>> START

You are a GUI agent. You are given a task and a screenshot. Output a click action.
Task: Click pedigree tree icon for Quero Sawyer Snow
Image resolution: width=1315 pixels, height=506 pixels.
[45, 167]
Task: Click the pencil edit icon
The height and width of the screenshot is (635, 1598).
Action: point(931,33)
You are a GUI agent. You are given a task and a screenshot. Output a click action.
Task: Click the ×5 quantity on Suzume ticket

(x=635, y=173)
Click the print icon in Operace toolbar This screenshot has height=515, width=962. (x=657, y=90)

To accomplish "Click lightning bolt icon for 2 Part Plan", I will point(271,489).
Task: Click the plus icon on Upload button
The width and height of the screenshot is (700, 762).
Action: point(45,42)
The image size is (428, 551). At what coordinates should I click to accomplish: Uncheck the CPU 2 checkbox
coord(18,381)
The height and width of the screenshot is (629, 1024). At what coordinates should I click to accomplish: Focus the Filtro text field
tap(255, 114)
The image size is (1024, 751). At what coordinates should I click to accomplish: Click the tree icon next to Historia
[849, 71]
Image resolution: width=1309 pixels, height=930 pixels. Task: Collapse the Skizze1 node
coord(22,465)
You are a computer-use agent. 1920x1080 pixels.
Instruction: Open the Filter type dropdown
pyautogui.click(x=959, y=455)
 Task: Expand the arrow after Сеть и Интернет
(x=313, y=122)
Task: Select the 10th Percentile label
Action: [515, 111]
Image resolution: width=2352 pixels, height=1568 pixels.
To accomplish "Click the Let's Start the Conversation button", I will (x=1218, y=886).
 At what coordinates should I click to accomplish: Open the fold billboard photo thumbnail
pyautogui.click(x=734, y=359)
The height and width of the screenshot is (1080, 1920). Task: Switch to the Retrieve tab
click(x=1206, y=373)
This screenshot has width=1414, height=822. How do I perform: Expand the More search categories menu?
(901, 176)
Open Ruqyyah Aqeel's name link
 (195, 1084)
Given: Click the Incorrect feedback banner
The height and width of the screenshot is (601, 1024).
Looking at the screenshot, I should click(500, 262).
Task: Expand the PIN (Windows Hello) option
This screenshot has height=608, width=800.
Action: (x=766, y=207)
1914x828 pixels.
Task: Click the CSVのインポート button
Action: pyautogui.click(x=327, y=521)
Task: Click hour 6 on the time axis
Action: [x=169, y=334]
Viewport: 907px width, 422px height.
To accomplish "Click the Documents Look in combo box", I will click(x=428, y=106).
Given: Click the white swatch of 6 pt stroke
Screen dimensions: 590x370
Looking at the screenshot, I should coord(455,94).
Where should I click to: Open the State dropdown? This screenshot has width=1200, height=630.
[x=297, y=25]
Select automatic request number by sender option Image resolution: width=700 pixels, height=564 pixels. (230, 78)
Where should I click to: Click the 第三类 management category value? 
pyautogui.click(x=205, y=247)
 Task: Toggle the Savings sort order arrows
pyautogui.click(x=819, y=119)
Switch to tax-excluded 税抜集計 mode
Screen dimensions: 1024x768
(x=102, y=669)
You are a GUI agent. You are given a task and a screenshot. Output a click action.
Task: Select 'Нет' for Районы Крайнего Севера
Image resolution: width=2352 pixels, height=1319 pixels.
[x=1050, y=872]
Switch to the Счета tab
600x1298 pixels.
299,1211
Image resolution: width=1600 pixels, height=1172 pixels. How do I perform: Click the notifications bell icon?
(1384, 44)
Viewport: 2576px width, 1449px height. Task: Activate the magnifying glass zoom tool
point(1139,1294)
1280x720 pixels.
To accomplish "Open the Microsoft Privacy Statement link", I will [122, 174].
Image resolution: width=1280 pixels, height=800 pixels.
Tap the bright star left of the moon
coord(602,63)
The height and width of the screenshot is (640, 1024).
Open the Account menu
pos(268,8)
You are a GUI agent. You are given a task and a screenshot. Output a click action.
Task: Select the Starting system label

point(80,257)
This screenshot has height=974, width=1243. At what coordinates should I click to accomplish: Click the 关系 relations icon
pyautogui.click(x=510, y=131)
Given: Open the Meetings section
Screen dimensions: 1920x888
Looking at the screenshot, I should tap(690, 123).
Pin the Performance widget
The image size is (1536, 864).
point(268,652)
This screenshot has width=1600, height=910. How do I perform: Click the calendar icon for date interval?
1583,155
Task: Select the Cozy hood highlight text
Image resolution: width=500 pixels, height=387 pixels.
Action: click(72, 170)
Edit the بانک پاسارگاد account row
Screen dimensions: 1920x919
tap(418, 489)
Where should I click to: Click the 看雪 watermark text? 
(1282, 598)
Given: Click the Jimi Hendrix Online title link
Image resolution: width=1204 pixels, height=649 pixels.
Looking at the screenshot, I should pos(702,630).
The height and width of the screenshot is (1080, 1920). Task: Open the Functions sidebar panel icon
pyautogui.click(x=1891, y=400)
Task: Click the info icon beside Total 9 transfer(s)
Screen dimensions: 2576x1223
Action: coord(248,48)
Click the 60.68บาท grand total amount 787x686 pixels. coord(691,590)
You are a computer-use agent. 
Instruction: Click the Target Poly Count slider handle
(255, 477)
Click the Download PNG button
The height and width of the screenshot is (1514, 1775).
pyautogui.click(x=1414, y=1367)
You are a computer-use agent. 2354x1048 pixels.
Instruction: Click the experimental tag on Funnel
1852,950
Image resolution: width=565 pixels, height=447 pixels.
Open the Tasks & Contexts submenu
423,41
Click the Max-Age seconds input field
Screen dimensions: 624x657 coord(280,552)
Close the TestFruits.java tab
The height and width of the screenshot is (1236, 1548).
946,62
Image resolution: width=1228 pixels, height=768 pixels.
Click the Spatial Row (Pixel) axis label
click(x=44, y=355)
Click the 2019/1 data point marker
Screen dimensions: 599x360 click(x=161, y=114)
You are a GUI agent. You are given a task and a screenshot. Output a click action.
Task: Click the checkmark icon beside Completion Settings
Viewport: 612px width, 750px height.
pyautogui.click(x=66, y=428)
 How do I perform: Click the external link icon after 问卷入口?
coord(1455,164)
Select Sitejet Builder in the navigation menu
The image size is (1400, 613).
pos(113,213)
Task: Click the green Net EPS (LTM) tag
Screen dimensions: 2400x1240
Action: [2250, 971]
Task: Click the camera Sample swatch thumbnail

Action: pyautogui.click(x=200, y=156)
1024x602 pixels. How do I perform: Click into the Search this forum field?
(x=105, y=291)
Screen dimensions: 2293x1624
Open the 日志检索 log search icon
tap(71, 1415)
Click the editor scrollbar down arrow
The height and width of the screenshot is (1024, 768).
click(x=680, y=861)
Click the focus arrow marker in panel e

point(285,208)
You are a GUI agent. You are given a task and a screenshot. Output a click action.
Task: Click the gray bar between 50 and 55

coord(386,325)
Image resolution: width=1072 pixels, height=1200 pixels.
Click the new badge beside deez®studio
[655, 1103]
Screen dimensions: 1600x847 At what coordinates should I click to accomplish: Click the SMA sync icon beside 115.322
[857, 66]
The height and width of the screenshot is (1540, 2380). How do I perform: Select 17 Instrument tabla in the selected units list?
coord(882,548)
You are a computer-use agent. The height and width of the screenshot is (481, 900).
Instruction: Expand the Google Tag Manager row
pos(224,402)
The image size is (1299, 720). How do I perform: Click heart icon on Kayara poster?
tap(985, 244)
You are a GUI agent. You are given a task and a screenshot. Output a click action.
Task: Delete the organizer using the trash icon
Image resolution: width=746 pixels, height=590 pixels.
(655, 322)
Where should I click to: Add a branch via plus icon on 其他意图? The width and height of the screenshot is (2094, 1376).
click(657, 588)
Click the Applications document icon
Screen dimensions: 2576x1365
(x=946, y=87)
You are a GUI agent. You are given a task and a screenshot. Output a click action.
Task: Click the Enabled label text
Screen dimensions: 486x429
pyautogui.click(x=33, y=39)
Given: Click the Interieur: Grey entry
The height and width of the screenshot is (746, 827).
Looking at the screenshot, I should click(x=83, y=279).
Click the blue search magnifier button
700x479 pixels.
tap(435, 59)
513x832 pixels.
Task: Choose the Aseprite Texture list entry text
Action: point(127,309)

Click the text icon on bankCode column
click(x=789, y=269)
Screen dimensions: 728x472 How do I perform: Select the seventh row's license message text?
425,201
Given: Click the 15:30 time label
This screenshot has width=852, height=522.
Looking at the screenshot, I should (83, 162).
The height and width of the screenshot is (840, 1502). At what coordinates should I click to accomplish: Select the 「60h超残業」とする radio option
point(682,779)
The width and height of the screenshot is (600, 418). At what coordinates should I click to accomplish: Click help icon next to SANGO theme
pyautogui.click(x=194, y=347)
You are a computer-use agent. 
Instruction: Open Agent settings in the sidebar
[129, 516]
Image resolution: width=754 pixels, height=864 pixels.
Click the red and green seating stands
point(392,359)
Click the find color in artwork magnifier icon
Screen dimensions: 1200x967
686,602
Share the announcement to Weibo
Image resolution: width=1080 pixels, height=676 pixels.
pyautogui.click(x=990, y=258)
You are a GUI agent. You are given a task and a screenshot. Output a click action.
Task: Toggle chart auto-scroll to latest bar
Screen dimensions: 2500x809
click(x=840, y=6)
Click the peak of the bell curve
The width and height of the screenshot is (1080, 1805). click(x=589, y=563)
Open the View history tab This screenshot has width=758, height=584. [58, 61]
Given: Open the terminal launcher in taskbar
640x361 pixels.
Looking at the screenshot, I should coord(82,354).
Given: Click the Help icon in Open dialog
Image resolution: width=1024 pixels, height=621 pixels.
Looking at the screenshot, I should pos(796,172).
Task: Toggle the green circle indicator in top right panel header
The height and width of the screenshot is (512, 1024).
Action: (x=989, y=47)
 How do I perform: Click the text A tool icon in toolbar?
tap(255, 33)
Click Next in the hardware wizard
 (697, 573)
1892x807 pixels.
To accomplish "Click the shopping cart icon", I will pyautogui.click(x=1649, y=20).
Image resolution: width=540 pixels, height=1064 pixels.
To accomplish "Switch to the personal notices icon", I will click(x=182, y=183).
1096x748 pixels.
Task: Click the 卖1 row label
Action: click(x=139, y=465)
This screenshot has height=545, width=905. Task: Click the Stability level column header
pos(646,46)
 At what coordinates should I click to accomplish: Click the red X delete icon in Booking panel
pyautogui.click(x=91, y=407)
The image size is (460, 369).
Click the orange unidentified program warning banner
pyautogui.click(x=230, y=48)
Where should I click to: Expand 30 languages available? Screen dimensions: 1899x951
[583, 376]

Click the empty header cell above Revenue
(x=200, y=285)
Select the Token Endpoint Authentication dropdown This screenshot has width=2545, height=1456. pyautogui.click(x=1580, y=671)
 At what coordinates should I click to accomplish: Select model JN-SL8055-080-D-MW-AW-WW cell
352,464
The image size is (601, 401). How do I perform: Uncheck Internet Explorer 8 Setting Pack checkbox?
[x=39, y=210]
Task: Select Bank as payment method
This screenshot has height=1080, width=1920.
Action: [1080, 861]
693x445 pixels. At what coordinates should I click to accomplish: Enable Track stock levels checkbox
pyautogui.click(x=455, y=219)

>> END

Aim:
Copy the stretch of entries above from the very first line through the line containing "I will point(271,489).", requests included, and raise every coordinate in the answers by 76.

Final result:
You are a GUI agent. You are given a task and a screenshot. Output a click action.
Task: Click pedigree tree icon for Quero Sawyer Snow
Image resolution: width=1315 pixels, height=506 pixels.
[121, 243]
Task: Click the pencil edit icon
The height and width of the screenshot is (635, 1598).
Action: point(1007,109)
You are a GUI agent. You are given a task and a screenshot. Output a click action.
Task: Click the ×5 quantity on Suzume ticket

(x=711, y=249)
Click the print icon in Operace toolbar This screenshot has height=515, width=962. (x=733, y=166)

To accomplish "Click lightning bolt icon for 2 Part Plan", I will point(347,565).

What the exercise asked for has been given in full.